La guerre entre les régions Bretagne et Pays de la Loire est relancée. L’Assemblée nationale a adopté le 21 décembre un amendement déposé par neuf députés (majoritairement bretons) qui vise à simplifier la procédure de rattachement du département Loire Atlantique à la Bretagne.
Dorénavant, pour que la réunification soit effective, seuls les habitants de la région Bretagne et de Loire-Atlantique doivent se prononcer majoritairement par référendum. Cet amendement vient modifier la réforme de 2008 qui spécifiait que les habitants des deux régions devaient être consultés. De ce fait, le principal obstacle à la réunification de la Bretagne est levé.
Ce vote de l’Assemblée a de quoi surprendre car il intervient un an après la réforme territoriale du 16 décembre 2010 qui confirmait les limites administratives existantes.
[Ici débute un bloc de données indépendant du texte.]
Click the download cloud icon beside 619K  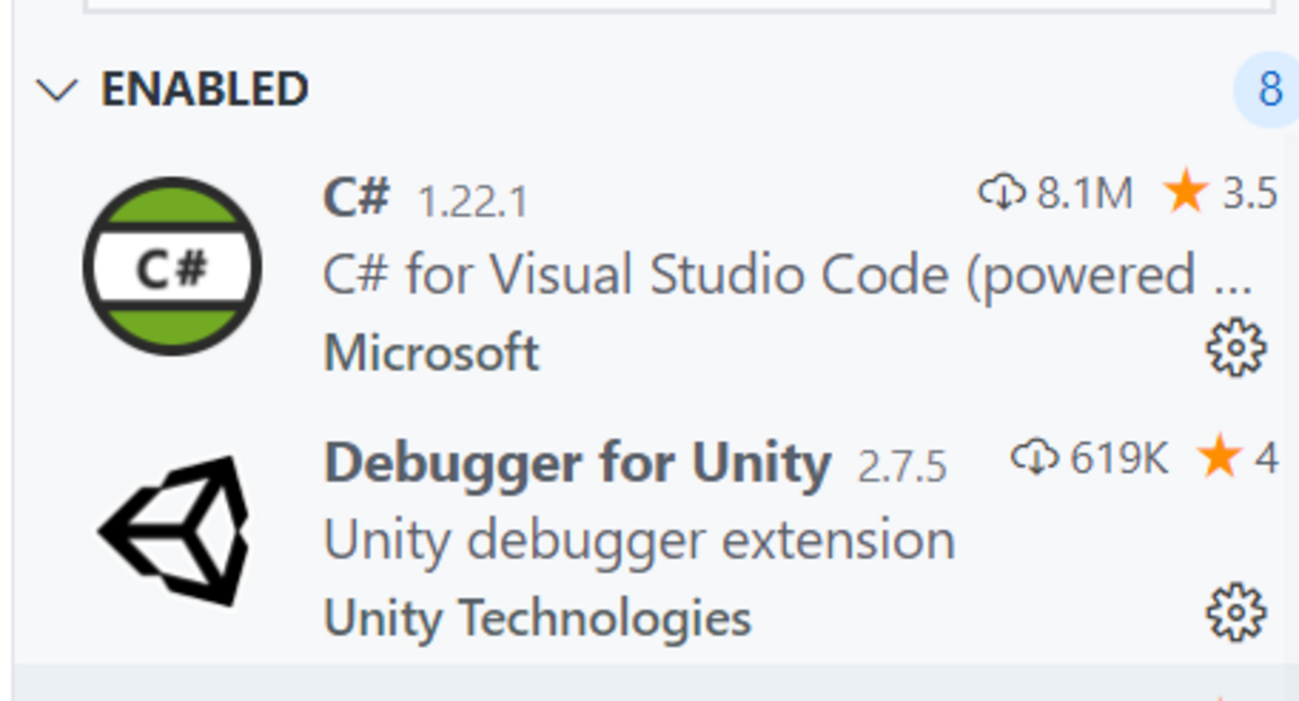[x=1034, y=458]
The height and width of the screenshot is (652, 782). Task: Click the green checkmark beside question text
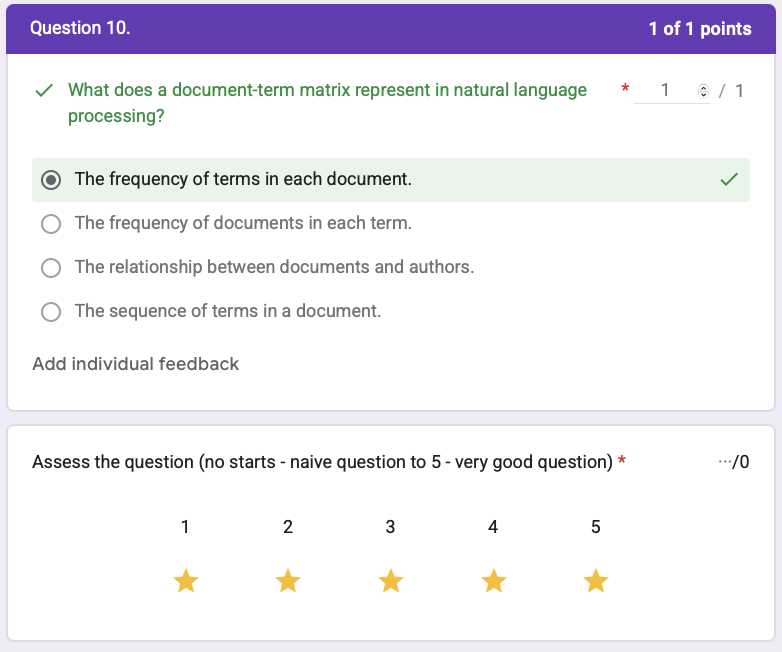[x=44, y=91]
La semaine précédente, deux nouveaux éléments étaient venus alimenter le moulin des partisans du retour de la Loire-Atlantique en Bretagne. C’est l’IGN (Institut géographique national) qui a ouvert le bal le 5 décembre en publiant une carte de Bretagne à cinq départements.
Deux jours plus tard, le conseil général du Morbihan a voté à l’unanimité en faveur du retour de la Loire-Atlantique en Bretagne. Si l’IGN s’est défendue de tout parti pris, expliquant avoir fait le choix de la simplicité, le vote de l'assemblée départementale a lui pour but de rouvrir le débat, à quelques mois de l’élection présidentielle.
Quel est le problème?
Le duché de Bretagne s’est unifié au IXe siècle sur un territoire regroupant les quatre départements actuels et la Loire-Atlantique. Convoitée par l’Angleterre et la France, la Bretagne se rattachera à cette dernière en 1532 tout en gardant une forte autonomie jusqu’à la Révolution. «Les frontières de la Bretagne sont restées remarquablement stables, à de rares exceptions près, elles n'ont pas bougé depuis le IXe siècle», fait remarquer l’historien Jean-Christophe Cassard.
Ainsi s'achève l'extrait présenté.